* _Text provided_:
With Hugo there’s a built-in shortcode: {{< x user="USER" id="TWEET_ID" >}}
By the way to even produce the above output I had to put </*
and */>
inside
the squiggly braces to avoid processing them. There is no {% raw %}
tag like
Liquid. The author of Hugo describes this as “special comment out shortcode
syntax” he made
up.
Also, one cool feature with Hugo’s twitter implementation was it showed a warning in the terminal when it couldn’t retrieve a tweet since the user no longer existed. The Jekyll plugin cached the results so I haven’t pulled it from Twitter in likely years.
With Jekyll for YouTube I just took the embed code from YouTube and turned it
into an include
to reference it. Calling it looks like: {% include youtube.html uid="YOUTUBE_ID" %}
With Hugo there’s a built-in shortcode {{< youtube "YOUTUBE_ID" >}}
. You
can customize it with a number of
settings. Not too
shabby.
I have hundreds of YouTube embeds and I didn’t want to do those by hand. I ended up writing a tiny bit of Python code to do the replacement:
# I shortened the variable name of "content" to "s" so it fits in 1 line here:
s = re.sub(r"{% include embed.html type=\"youtube\" uid=\"(.*)\" %}", r'{{< youtube "\1" >}}', s)
s = re.sub(r"{% include embed.html type='youtube' uid='(.*)' %}", r'{{< youtube "\1" >}}', s)

* _Given task 1_:
Please repeat the passage above on Hugo and Jekyll embed shortcodes, unchanged.

* _Records for processing_:

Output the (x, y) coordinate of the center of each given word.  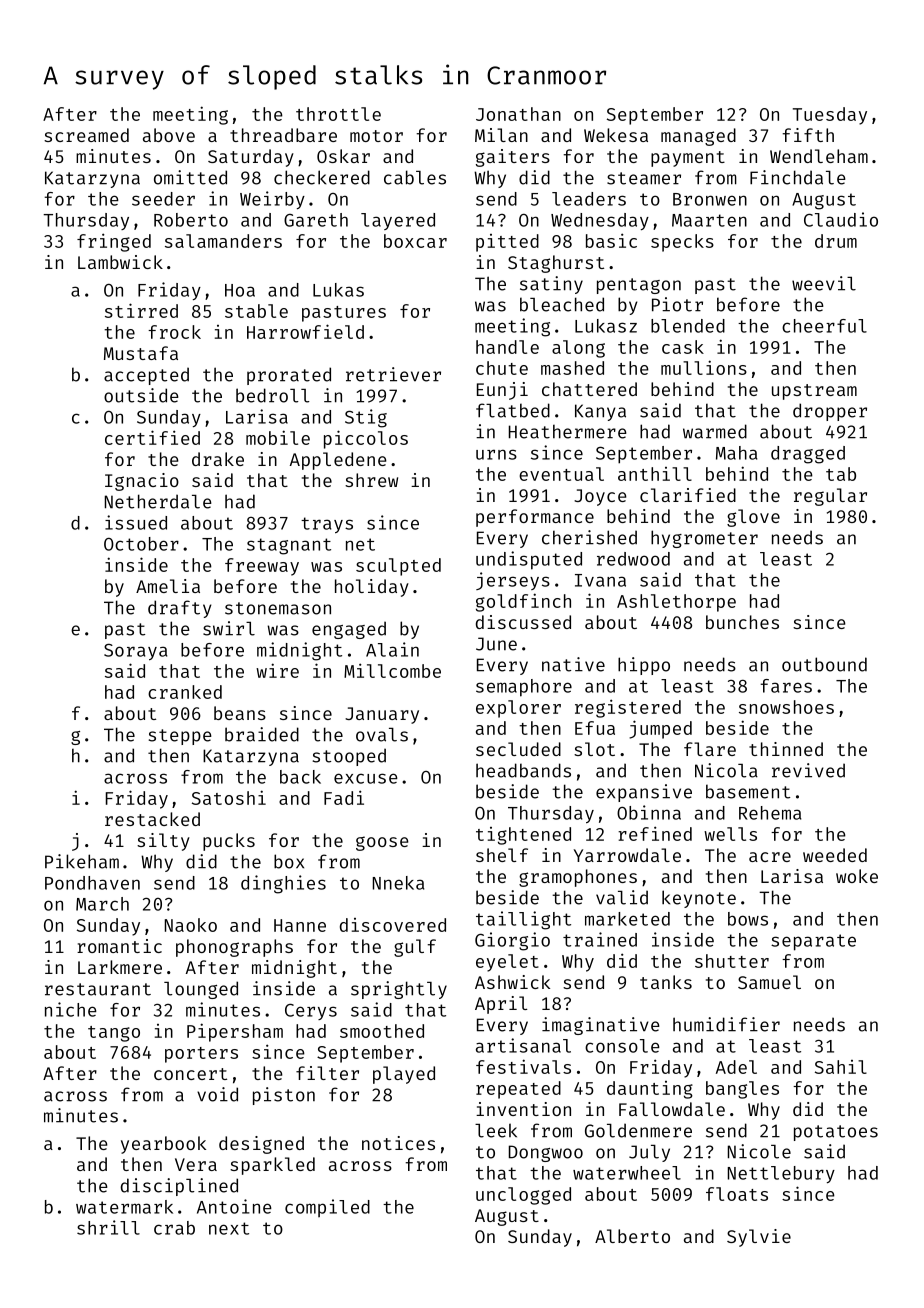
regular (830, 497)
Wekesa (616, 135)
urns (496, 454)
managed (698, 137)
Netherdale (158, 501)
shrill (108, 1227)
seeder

* _Given task 2_:
Convert every line of the listing above into a JSON list of strings, one string per line, with blank lines omitted and the pictures left out.

* _Full answer 1_:
With Hugo there’s a built-in shortcode: {{< x user="USER" id="TWEET_ID" >}}
By the way to even produce the above output I had to put </*
and */>
inside
the squiggly braces to avoid processing them. There is no {% raw %}
tag like
Liquid. The author of Hugo describes this as “special comment out shortcode
syntax” he made
up.
Also, one cool feature with Hugo’s twitter implementation was it showed a warning in the terminal when it couldn’t retrieve a tweet since the user no longer existed. The Jekyll plugin cached the results so I haven’t pulled it from Twitter in likely years.
With Jekyll for YouTube I just took the embed code from YouTube and turned it
into an include
to reference it. Calling it looks like: {% include youtube.html uid="YOUTUBE_ID" %}
With Hugo there’s a built-in shortcode {{< youtube "YOUTUBE_ID" >}}
. You
can customize it with a number of
settings. Not too
shabby.
I have hundreds of YouTube embeds and I didn’t want to do those by hand. I ended up writing a tiny bit of Python code to do the replacement:
# I shortened the variable name of "content" to "s" so it fits in 1 line here:
s = re.sub(r"{% include embed.html type=\"youtube\" uid=\"(.*)\" %}", r'{{< youtube "\1" >}}', s)
s = re.sub(r"{% include embed.html type='youtube' uid='(.*)' %}", r'{{< youtube "\1" >}}', s)

* _Full answer 2_:
[
  "Output the (x, y) coordinate of the center of each given word.  ",
  "regular (830, 497)",
  "Wekesa (616, 135)",
  "urns (496, 454)",
  "managed (698, 137)",
  "Netherdale (158, 501)",
  "shrill (108, 1227)",
  "seeder"
]